• U.S.

Art: Looking Out

2 minute read
TIME

All artists try to paint what they see, but some look inside themselves for subjects, some look out. Winslow Homer, who died in 1910, was one who looked out. His huntsman’s eyes, above the hairy battlement of his mustache, saw the world his contemporaries saw, but saw it more sharply. “When I have selected the thing carefully,” he explained, “I paint it exactly as it appears.”

The huge retrospective show of Homer’s art which opened in a Manhattan gallery last week proved that Homer didn’t mean exactly what he said. Every painting in the show demonstrated the complexity of design and the unobtrusive tricks of simplification and emphasis which mark a sophisticated artist. The show also proved again that Homer was one of America’s few 19th Century greats.

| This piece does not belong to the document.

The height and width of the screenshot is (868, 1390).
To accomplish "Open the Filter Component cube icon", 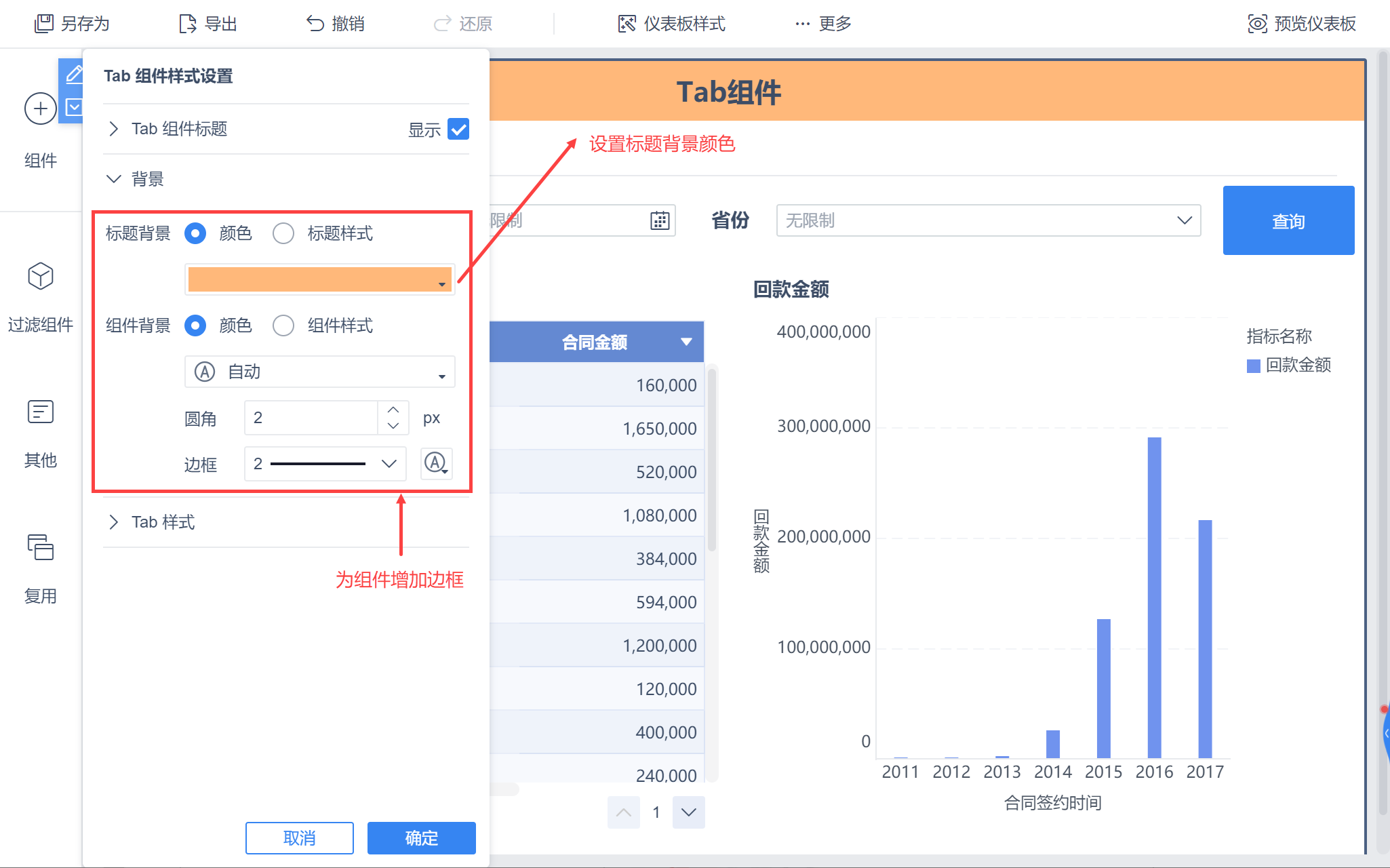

Born & bred in Boston, the self-taught son of a hardware dealer, Homer sold his first drawings to Harper’s Weekly at 21, went on to become a crack pictorial reporter of the Civil War and to record postwar life in the U.S. from New England farmyards to fashionable Long Branch, N. J. But he found his best subjects, and painted best, in solitude.

At 48 Homer turned his narrow back on the world, to spend his remaining 26 years alone in a storm-racked house on the Maine coast. “The Sun will not rise, or set,” he wrote contentedly to a friend, “without my notice, and thanks.” His thanks were fathoms-deep seascapes and the flashing watercolors—mostly painted on hunting trips into the north woods and winter excursions to the Bahamas—on which his fame now rests.

The New York Sun’s Critic Henry McBride came away from last week’s show convinced that Homer “is our best man, the one who puts most into pictures of that which Americans have got out of life . . . believe me it is a show. Attendance at it should be made compulsory by law. It would strengthen the country.”